Denver’s latest fight over housing policy is set to land on the council floor Monday night, as city leaders weigh a preservation plan that could make it harder to flip aging apartment buildings into high-end rentals. The update to Denver’s Preservation of Affordable Housing ordinance is paired with a separate opt-out resolution, and together they will determine whether the city leans on its own tougher rules or follows a newer state framework when older multifamily properties go up for sale.

What’s on the agenda

An overhaul of the city’s affordable housing preservation rules is one of the headline items on Monday’s council docket, alongside a companion resolution that would formally waive Denver’s rights under a recent state law, according to the Denver Gazette. The outlet reports that Denver has revised its Preservation of Affordable Housing ordinance so it aligns with House Bill 24-1175 while still keeping the city’s stricter local requirements in place.

How the state law works

House Bill 24-1175 gives local governments a right of first refusal to match qualified offers on certain existing affordable multifamily properties, along with a right of first offer for some older rental buildings, and it spells out notice and timing rules for how those powers can be used, according to the Colorado General Assembly. The statute also lets cities and counties assign or waive those rights entirely and includes a temporary sunset that limits how long the state framework remains in effect.

City filings and the opt-out resolution

City documents show the Department of Housing Stability has submitted a resolution, listed as File 26-0562, that would officially waive Denver’s right of first refusal and right of first offer while reaffirming the city’s updated Preservation of Affordable Housing ordinance as the primary policy tool. The draft measure explicitly states it "waives the right of first refusal and right of first offer" and notes that Denver’s long-term affordability standards go further than what the state law requires, according to Denver Legistar.

Mixed reactions at City Hall

Backers of the update say the ordinance is designed to keep older apartment buildings from being torn down or converted into luxury rentals, which they argue would push out longtime tenants and chip away at already scarce affordable units. Critics counter that additional layers of local rules could spook developers and slow the pace of new housing construction, a concern outlined by the Denver Gazette. The debate puts a familiar Denver tension back in the spotlight: how to protect renters without slamming the brakes on new home construction.

Other items on the docket

Housing is not the only hot topic in Monday’s packet. A Health and Safety resolution would amend a grant with the Colorado Nonprofit Development Center, doing business as the Harm Reduction Action Center, and roll over $715,000 in unspent Year 2 funds into Year 3 so the organization can buy a permanent facility. The goal is to expand health-access services for more than 4,000 people annually. Council members will also consider a proposed $225,000 liability settlement tied to a civil case involving the Denver Police Department. Both matters are listed in the agenda materials on Denver Legistar.

When and where

The council will convene in the Parr-Widener Community Room at the City & County Building, 1437 Bannock St., according to the City and County of Denver. Public comment is scheduled for the later portion of the meeting, alongside a mix of committee bills, ceremonial proclamations, and several closely watched policy votes.

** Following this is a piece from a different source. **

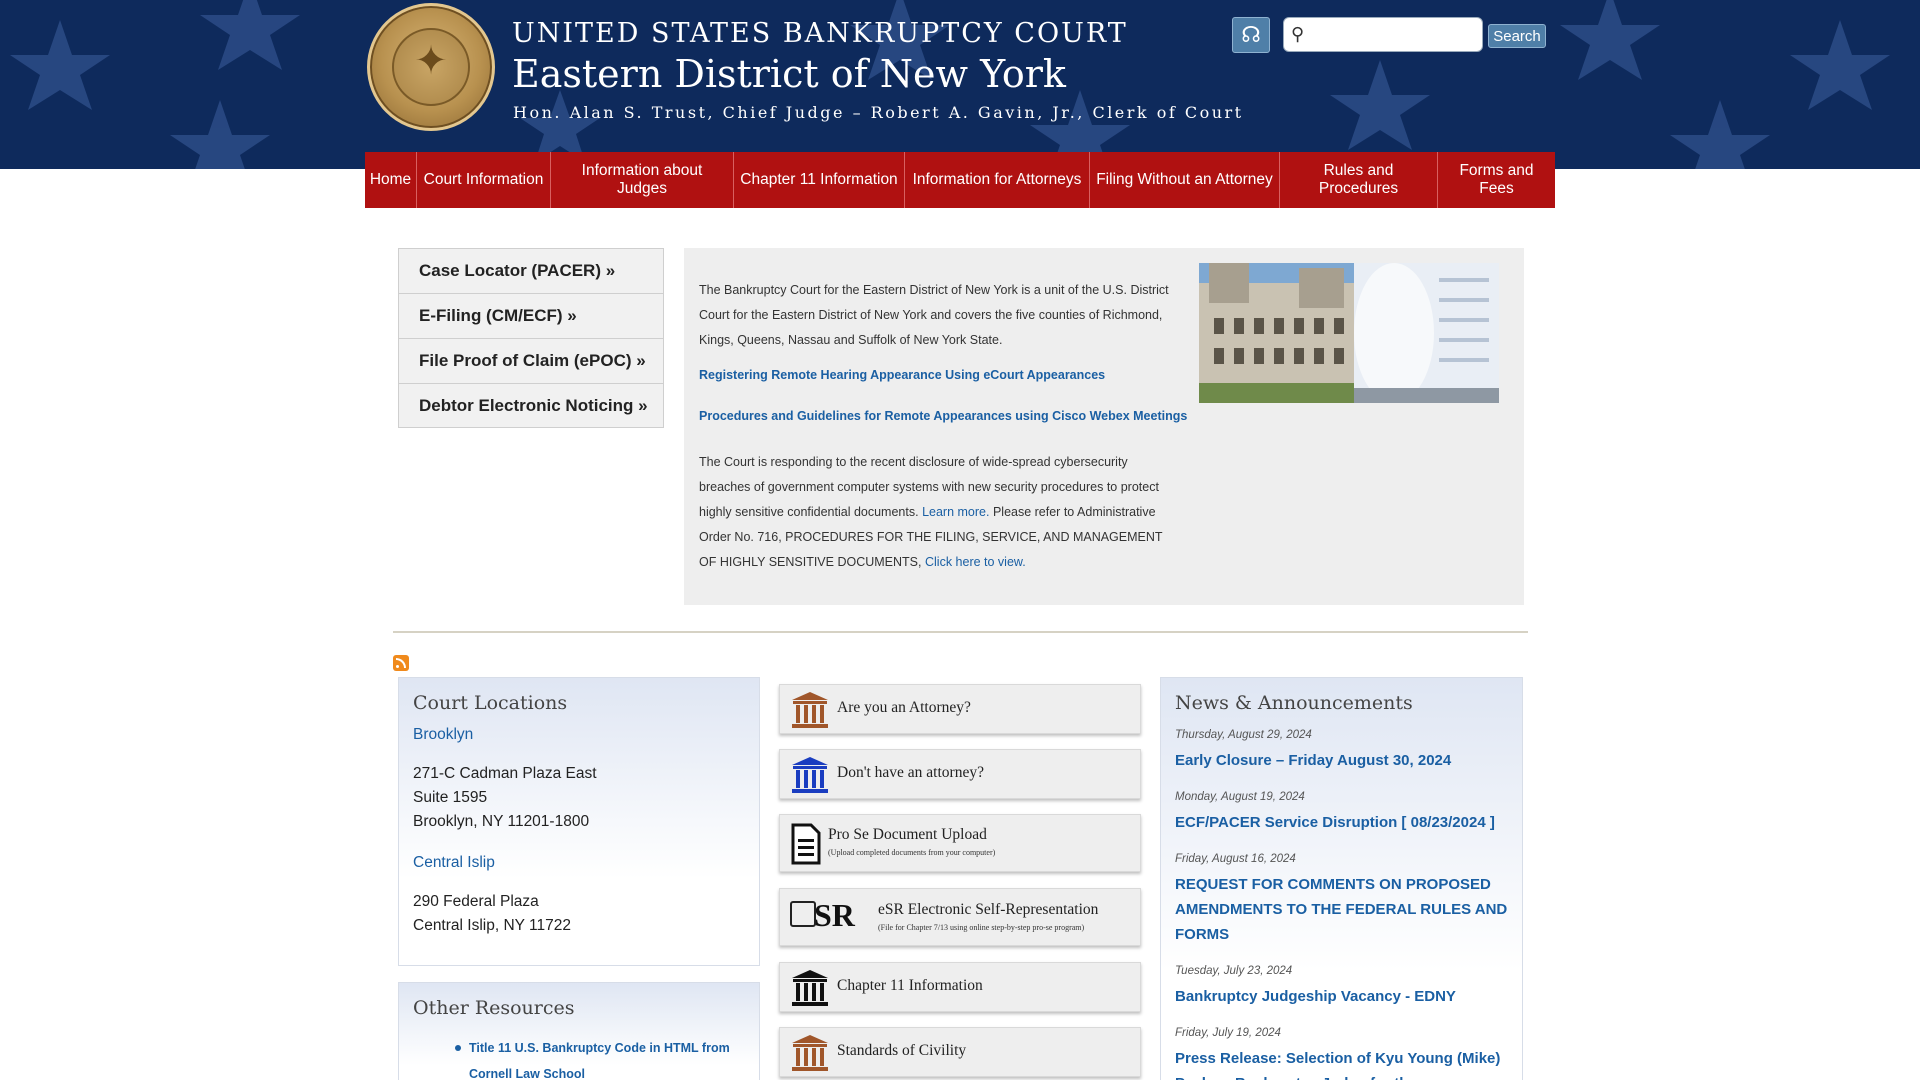 This screenshot has height=1080, width=1920. Describe the element at coordinates (502, 822) in the screenshot. I see `address-line: Brooklyn, NY 11201-1800` at that location.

What to watch: whether council members approve the opt-out resolution and lean on Denver’s own preservation ordinance as the main tool for handling at-risk buildings, or instead allow the state’s right-of-first-refusal and right-of-first-offer system to stay in place for qualifying sales. The decision will dictate how fast the city can move when older properties hit the market and will signal how this council chooses to balance tenant protections with the constant drumbeat to add more housing.